The Lodha Committee was appointed by the Supreme Court of India on 23 January 2015 to analyse and recommend implementable actions for improving the Board of Control for Cricket in India (BCCI), assess the quantum of punishment for Gurunath Meiyappan and Raj Kundra in the Indian Premier League (IPL) betting scandal, and analyse the role of Sundar Raman. The Lodha Committee report was submitted on 14 July 2015.

History 
The establishment of the Lodha Committee was the result of the report submitted by the Justice Mukul Mudgal Committee after an investigation into the 2013 IPL betting scandal.
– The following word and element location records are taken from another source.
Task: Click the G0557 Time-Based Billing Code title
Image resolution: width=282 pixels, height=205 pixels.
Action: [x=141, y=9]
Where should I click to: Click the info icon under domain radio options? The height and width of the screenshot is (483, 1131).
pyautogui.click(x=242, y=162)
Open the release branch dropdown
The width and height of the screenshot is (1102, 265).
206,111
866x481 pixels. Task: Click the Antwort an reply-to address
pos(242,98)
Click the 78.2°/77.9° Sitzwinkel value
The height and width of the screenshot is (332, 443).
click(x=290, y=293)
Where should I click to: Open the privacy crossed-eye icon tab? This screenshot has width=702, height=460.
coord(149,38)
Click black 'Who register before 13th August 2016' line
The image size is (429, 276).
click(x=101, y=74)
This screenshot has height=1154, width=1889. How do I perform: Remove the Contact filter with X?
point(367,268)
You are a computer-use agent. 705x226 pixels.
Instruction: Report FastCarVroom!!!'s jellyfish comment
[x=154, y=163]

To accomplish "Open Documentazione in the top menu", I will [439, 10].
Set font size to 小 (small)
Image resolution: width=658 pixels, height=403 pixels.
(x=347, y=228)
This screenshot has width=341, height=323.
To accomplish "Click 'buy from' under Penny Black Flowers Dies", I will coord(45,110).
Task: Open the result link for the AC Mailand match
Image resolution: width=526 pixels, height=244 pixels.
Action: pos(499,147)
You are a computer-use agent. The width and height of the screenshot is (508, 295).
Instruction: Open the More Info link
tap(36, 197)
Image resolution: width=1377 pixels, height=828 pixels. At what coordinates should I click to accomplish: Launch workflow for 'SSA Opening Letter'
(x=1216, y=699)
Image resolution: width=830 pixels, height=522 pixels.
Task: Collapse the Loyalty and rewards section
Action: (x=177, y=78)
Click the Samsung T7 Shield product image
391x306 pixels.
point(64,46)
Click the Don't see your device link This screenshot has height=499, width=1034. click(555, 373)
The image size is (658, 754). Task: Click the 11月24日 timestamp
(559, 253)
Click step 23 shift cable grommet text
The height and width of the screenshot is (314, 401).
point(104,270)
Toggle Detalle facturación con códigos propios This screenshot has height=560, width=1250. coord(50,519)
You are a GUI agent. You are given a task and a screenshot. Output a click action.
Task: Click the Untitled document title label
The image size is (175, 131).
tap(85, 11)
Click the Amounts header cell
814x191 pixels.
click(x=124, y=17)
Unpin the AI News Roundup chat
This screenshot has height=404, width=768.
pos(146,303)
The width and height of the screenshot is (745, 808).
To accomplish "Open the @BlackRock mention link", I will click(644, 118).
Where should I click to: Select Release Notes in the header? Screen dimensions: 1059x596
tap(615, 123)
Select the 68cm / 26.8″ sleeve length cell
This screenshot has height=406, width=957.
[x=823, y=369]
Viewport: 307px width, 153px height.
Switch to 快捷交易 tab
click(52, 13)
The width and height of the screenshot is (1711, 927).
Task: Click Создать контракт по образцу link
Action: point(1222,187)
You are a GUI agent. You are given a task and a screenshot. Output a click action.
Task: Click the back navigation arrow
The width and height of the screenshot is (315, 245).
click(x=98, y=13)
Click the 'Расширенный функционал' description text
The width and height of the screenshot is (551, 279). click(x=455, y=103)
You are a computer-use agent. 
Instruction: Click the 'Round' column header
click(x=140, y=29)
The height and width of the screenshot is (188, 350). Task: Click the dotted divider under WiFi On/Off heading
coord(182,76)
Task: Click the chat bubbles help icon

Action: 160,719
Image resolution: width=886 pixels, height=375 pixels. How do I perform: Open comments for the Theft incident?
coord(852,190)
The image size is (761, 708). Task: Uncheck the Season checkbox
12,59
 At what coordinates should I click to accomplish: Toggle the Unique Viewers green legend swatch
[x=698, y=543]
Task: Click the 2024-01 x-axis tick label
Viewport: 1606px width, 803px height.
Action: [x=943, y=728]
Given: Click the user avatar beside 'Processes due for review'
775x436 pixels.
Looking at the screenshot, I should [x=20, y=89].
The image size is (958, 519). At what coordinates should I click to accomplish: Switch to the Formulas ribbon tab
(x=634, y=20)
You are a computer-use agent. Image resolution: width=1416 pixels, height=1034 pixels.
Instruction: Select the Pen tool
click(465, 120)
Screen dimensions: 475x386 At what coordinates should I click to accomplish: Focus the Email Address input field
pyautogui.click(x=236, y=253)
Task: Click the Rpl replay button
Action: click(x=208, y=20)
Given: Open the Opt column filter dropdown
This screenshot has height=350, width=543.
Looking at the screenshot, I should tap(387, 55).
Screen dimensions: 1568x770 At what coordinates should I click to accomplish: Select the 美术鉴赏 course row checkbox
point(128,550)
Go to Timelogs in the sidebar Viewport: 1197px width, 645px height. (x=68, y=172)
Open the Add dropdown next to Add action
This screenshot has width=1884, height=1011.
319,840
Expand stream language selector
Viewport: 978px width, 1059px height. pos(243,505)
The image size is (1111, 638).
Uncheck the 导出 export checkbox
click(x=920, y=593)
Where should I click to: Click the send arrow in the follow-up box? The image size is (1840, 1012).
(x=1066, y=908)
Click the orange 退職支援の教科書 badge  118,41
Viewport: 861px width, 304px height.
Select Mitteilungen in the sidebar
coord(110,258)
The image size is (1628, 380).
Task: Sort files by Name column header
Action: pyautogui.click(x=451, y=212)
The purpose of the Lodha Committee was to analyse and recommend implementable actions for improving the Board of Control for Cricket in India (BCCI), assess the quantum of punishment for Gurunath Meiyappan and Raj Kundra in the Indian Premier League (IPL) betting scandal, and analyse the role of Sundar Raman. The report suggested various changes within the BCCI such as the appointment conditions of the CFO and CEO, age of office bearers, advertisements during the IPL matches, and appointment of the Comptroller and Auditor General (CAG) official. The Lodha Committee report was submitted on 14 July 2015.

In brief, the Lodha Committee offered the following recommendations:

 The retirement age to be fixed at 70 years. Any administrator who (a) has criminal charge/s, (b) is of unsound mind, (c) is insolvent, and (d) holds a position in any other athletic association needs to be removed. The tenure of any officer bearer to be fixed for two consecutive terms.
 A "one vote per state" policy to make BCCI more transparent in its dealings.
 BCCI President cannot have a tenure of more than two years.
 An independent and sovereign governing body for the IPL.
 To ensure that BCCI officials are not involved in any betting, they need to disclose their assets to the governing board.

The recommendations of the Lodha Committee shook the BCCI hierarchy and its related associations. The BCCI raised objections to the recommendations and approached the Supreme Court. The final judgment by the Supreme Court was delivered on 18 July 2016, by a two-judge bench consisting of Justice Ibrahim Kalifulla and TS Thakur, the Chief Justice of India. The final judgment upheld the Lodha Committee recommendations, paving the way for a major change within the BCCI.